Stored data:

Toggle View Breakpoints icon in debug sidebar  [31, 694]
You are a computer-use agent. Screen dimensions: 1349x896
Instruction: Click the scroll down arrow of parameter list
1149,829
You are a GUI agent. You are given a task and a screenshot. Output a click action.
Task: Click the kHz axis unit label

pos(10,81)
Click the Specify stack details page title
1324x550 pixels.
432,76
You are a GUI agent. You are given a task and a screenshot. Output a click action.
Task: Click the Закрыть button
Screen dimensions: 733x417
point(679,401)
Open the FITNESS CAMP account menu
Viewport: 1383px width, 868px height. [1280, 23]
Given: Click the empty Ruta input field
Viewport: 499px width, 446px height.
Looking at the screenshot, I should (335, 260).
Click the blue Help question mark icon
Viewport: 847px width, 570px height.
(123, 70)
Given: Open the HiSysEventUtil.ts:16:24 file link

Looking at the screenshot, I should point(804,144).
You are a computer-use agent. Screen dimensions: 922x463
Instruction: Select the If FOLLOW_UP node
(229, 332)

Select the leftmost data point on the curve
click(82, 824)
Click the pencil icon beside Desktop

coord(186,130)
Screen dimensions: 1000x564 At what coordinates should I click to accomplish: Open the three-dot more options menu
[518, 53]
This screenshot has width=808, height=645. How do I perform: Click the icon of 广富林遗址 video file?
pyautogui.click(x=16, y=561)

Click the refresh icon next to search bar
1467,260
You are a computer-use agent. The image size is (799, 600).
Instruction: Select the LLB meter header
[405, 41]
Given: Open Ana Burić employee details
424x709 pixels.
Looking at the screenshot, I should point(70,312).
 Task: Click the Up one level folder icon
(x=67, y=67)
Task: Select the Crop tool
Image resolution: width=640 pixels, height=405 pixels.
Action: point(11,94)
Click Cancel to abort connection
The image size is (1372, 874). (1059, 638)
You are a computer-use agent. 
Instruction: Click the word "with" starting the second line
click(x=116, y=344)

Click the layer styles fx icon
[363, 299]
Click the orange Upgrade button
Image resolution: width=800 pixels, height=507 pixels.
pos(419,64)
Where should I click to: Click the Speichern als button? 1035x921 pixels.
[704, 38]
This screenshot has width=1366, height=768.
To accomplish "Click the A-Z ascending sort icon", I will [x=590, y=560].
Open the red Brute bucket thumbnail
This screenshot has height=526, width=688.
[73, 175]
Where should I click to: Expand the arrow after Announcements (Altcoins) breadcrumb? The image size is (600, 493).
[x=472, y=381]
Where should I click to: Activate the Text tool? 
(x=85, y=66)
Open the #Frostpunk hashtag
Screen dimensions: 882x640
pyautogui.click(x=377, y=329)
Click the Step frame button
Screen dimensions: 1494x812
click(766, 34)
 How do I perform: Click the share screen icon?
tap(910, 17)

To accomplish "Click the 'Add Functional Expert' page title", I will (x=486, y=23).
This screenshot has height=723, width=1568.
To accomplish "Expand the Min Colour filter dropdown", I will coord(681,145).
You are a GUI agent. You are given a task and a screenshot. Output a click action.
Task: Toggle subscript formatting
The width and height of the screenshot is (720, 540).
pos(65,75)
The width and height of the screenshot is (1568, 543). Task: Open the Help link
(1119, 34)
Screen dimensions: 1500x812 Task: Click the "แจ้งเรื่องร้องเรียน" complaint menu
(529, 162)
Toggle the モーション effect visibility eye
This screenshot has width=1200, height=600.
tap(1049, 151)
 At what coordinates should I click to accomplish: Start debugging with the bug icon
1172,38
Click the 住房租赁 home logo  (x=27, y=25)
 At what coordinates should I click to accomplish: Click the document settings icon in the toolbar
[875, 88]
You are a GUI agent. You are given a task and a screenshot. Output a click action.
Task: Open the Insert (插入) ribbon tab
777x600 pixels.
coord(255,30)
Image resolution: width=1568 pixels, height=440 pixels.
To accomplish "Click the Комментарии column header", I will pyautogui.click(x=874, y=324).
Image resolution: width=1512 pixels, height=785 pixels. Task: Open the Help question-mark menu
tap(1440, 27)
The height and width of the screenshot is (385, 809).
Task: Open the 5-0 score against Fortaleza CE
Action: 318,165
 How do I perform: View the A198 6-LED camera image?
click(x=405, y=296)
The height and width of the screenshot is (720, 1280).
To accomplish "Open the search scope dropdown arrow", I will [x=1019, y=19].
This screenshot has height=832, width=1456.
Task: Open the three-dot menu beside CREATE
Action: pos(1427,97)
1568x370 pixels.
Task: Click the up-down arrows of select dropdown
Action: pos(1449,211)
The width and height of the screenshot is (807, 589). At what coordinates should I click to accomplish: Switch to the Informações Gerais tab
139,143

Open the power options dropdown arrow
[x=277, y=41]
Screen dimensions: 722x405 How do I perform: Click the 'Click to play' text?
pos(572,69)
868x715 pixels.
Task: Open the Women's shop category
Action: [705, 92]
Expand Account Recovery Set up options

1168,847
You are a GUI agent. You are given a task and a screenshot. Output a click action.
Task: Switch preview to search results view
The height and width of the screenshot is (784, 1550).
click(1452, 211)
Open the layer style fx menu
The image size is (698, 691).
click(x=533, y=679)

**REQUEST**
Quote every one of the entries above word for word, keeping each line as it appears.

**RESPONSE TO THIS TASK**
Toggle View Breakpoints icon in debug sidebar  [31, 694]
You are a computer-use agent. Screen dimensions: 1349x896
Instruction: Click the scroll down arrow of parameter list
1149,829
You are a GUI agent. You are given a task and a screenshot. Output a click action.
Task: Click the kHz axis unit label

pos(10,81)
Click the Specify stack details page title
1324x550 pixels.
432,76
You are a GUI agent. You are given a task and a screenshot. Output a click action.
Task: Click the Закрыть button
Screen dimensions: 733x417
point(679,401)
Open the FITNESS CAMP account menu
Viewport: 1383px width, 868px height. [1280, 23]
Given: Click the empty Ruta input field
Viewport: 499px width, 446px height.
Looking at the screenshot, I should (335, 260).
Click the blue Help question mark icon
Viewport: 847px width, 570px height.
(123, 70)
Given: Open the HiSysEventUtil.ts:16:24 file link

Looking at the screenshot, I should point(804,144).
You are a computer-use agent. Screen dimensions: 922x463
Instruction: Select the If FOLLOW_UP node
(229, 332)

Select the leftmost data point on the curve
click(82, 824)
Click the pencil icon beside Desktop

coord(186,130)
Screen dimensions: 1000x564 At what coordinates should I click to accomplish: Open the three-dot more options menu
[518, 53]
This screenshot has width=808, height=645. How do I perform: Click the icon of 广富林遗址 video file?
pyautogui.click(x=16, y=561)

Click the refresh icon next to search bar
1467,260
You are a computer-use agent. The image size is (799, 600).
Instruction: Select the LLB meter header
[405, 41]
Given: Open Ana Burić employee details
424x709 pixels.
Looking at the screenshot, I should point(70,312).
 Task: Click the Up one level folder icon
(x=67, y=67)
Task: Select the Crop tool
Image resolution: width=640 pixels, height=405 pixels.
Action: point(11,94)
Click Cancel to abort connection
The image size is (1372, 874). (1059, 638)
You are a computer-use agent. 
Instruction: Click the word "with" starting the second line
click(x=116, y=344)

Click the layer styles fx icon
[363, 299]
Click the orange Upgrade button
Image resolution: width=800 pixels, height=507 pixels.
pos(419,64)
Where should I click to: Click the Speichern als button? 1035x921 pixels.
[704, 38]
This screenshot has width=1366, height=768.
To accomplish "Click the A-Z ascending sort icon", I will [x=590, y=560].
Open the red Brute bucket thumbnail
This screenshot has height=526, width=688.
[73, 175]
Where should I click to: Expand the arrow after Announcements (Altcoins) breadcrumb? The image size is (600, 493).
[x=472, y=381]
Where should I click to: Activate the Text tool? 
(x=85, y=66)
Open the #Frostpunk hashtag
Screen dimensions: 882x640
pyautogui.click(x=377, y=329)
Click the Step frame button
Screen dimensions: 1494x812
click(766, 34)
 How do I perform: Click the share screen icon?
tap(910, 17)

To accomplish "Click the 'Add Functional Expert' page title", I will (x=486, y=23).
This screenshot has height=723, width=1568.
To accomplish "Expand the Min Colour filter dropdown", I will coord(681,145).
You are a GUI agent. You are given a task and a screenshot. Output a click action.
Task: Toggle subscript formatting
The width and height of the screenshot is (720, 540).
pos(65,75)
The width and height of the screenshot is (1568, 543). Task: Open the Help link
(1119, 34)
Screen dimensions: 1500x812 Task: Click the "แจ้งเรื่องร้องเรียน" complaint menu
(529, 162)
Toggle the モーション effect visibility eye
This screenshot has width=1200, height=600.
tap(1049, 151)
 At what coordinates should I click to accomplish: Start debugging with the bug icon
1172,38
Click the 住房租赁 home logo  (x=27, y=25)
 At what coordinates should I click to accomplish: Click the document settings icon in the toolbar
[875, 88]
You are a GUI agent. You are given a task and a screenshot. Output a click action.
Task: Open the Insert (插入) ribbon tab
777x600 pixels.
coord(255,30)
Image resolution: width=1568 pixels, height=440 pixels.
To accomplish "Click the Комментарии column header", I will pyautogui.click(x=874, y=324).
Image resolution: width=1512 pixels, height=785 pixels. Task: Open the Help question-mark menu
tap(1440, 27)
The height and width of the screenshot is (385, 809).
Task: Open the 5-0 score against Fortaleza CE
Action: 318,165
 How do I perform: View the A198 6-LED camera image?
click(x=405, y=296)
The height and width of the screenshot is (720, 1280).
To accomplish "Open the search scope dropdown arrow", I will [x=1019, y=19].
This screenshot has height=832, width=1456.
Task: Open the three-dot menu beside CREATE
Action: pos(1427,97)
1568x370 pixels.
Task: Click the up-down arrows of select dropdown
Action: pos(1449,211)
The width and height of the screenshot is (807, 589). At what coordinates should I click to accomplish: Switch to the Informações Gerais tab
139,143

Open the power options dropdown arrow
[x=277, y=41]
Screen dimensions: 722x405 How do I perform: Click the 'Click to play' text?
pos(572,69)
868x715 pixels.
Task: Open the Women's shop category
Action: [705, 92]
Expand Account Recovery Set up options

1168,847
You are a GUI agent. You are given a task and a screenshot. Output a click action.
Task: Switch preview to search results view
The height and width of the screenshot is (784, 1550).
click(1452, 211)
Open the layer style fx menu
The image size is (698, 691).
click(x=533, y=679)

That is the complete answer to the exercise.